Chocolate makers warn of world running out of cocoa

18 Nov 2014

The world is eating too much chocolate, according to two major chocolate suppliers as cacao supplies dwindle.

Mars and Swiss-based chocolate giant Barry Callebaut said people were consuming more cocoa than farmers were able to produce, the Washington Post reported.

The world, last year consumed roughly 70,000 metric tons more cocoa than it produced.
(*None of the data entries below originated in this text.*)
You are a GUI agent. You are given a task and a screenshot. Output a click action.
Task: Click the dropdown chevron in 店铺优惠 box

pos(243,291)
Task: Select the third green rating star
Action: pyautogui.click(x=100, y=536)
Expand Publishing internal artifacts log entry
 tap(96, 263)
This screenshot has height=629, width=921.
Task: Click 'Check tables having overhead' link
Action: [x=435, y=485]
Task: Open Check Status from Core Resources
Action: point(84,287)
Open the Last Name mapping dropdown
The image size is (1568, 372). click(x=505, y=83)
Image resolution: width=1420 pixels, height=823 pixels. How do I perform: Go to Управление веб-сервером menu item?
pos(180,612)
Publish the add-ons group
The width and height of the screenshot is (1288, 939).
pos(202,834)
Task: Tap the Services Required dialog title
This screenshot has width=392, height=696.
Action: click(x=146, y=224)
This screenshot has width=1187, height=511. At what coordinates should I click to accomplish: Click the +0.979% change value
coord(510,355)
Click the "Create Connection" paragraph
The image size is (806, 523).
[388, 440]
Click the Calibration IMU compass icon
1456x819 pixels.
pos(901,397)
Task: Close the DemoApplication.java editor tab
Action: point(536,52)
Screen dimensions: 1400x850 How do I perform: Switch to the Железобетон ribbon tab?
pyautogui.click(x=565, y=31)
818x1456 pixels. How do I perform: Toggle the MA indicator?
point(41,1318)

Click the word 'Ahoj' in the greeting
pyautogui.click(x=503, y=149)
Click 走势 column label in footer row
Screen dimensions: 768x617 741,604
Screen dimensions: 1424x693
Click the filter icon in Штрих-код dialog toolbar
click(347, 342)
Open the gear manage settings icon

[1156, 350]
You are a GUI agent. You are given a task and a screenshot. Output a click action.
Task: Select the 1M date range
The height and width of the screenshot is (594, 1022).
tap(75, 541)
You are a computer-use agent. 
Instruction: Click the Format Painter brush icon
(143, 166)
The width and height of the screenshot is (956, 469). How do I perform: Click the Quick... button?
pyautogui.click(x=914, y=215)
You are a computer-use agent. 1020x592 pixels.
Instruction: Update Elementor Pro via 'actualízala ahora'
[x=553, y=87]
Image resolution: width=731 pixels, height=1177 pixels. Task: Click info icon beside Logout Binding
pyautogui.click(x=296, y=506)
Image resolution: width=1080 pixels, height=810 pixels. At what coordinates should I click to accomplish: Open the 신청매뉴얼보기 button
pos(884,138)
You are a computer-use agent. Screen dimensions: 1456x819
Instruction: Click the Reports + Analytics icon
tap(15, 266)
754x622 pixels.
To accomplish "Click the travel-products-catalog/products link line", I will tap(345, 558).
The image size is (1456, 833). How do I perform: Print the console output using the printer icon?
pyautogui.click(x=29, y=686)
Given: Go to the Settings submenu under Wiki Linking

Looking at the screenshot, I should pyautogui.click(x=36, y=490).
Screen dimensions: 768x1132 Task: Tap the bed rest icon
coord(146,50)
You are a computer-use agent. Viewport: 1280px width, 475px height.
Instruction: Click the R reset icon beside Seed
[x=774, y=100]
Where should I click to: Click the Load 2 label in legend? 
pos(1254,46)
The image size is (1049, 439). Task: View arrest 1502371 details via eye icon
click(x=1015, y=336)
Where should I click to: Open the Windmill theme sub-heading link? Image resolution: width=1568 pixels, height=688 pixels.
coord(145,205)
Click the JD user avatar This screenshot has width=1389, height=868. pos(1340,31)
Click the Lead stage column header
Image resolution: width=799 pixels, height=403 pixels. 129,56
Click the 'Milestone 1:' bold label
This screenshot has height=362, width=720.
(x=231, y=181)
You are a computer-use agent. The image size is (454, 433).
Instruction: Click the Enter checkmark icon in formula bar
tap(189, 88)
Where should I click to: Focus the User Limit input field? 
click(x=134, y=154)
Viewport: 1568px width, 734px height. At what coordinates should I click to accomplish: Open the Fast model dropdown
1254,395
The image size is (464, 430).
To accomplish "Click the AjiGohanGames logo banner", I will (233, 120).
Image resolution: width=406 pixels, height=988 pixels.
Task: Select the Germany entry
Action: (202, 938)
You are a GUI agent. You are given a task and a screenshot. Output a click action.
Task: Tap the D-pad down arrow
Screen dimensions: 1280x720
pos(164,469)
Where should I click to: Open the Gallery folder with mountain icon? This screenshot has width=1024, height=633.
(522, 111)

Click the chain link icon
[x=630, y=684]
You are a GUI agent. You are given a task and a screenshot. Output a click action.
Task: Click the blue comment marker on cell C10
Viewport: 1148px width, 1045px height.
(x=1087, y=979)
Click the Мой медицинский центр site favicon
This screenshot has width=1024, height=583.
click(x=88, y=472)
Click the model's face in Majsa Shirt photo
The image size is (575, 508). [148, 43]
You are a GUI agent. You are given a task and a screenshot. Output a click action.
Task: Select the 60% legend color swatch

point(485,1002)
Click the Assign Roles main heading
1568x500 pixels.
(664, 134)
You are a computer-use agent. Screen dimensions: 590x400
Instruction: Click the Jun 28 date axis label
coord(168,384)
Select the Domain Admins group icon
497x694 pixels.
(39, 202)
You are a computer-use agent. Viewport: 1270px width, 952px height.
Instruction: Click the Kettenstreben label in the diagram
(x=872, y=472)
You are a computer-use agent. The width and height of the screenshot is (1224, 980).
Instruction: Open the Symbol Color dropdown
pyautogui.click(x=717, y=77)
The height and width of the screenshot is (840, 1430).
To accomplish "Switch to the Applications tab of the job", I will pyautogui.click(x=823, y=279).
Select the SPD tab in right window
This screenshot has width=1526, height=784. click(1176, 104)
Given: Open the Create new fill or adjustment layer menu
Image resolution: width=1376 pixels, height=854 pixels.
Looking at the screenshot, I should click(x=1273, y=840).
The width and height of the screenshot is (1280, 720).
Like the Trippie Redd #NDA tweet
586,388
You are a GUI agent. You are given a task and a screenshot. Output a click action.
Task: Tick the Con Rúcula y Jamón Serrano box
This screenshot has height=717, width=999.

According to the two chocolate makers, by 2020, that number could reach 1 million metric tons --and could exceed an additional 1 million tons every decade for the foreseeable future.

Ivory Coast and Ghana produced 70 per cent of the world's cocoa, though, disease, drought and farmers opting to grow more productive crops such as corn and rubber had made growing conditions less than ideal.

John Mason of the Ghana-based Nature Conservation Research Council, told The Independent that in 20 years, chocolate would be like caviar; it would become so rare and expensive that the average consumer would not be be able to afford it.

However, there might be hope in sight. Bloomberg reported that farmers in Costa Rica were working on several a new disease-resistant breeds of cacao.

Strains -- called R-1, R-4 and R-6 - were showing promise not only for their ability to resist certain types of cacao-killing diseases but because their taste was superior to that of other strains being developed.

Despite reports that the world's supply of cocoa is running thin, there was no need to worry about stockpiling chocolate reserves quite yet, USA Today reported.

The International Cocoa Organization, a global group made up of cocoa producing and consuming countries, told the USA Today Network that the projection was not correct.

Even as it acknowledged there were problems that could affect production, small deficits and surpluses in cocoa supply were normal, according to Michael Segal, spokesman for the organisation, which forecasts cocoa supply and production.

The organisation projects normal scenario for the next five years.

He said what the organisation was projecting was a very tight close relationship between production and consumption with a small, fairly insignificant deficit or surplus.

He added, the organisation's most recent predictions and forecasts were not anything like the 1 million tonne deficit.